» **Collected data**
· · · · ·
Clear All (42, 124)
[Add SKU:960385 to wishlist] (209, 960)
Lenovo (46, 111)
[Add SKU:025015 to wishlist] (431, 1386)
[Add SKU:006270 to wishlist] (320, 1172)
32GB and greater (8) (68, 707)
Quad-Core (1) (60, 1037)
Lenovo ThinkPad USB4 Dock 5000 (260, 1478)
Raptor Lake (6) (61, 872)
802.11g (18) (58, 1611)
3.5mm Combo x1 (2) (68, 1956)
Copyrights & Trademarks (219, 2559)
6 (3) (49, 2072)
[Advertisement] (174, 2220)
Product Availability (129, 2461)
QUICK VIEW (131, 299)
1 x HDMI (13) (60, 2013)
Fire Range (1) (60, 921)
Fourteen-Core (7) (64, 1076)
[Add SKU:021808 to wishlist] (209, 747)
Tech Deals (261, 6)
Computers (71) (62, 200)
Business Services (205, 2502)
· · · · ·
How many lines of these entries contain "Lenovo"? Answer with the number and nothing else.

2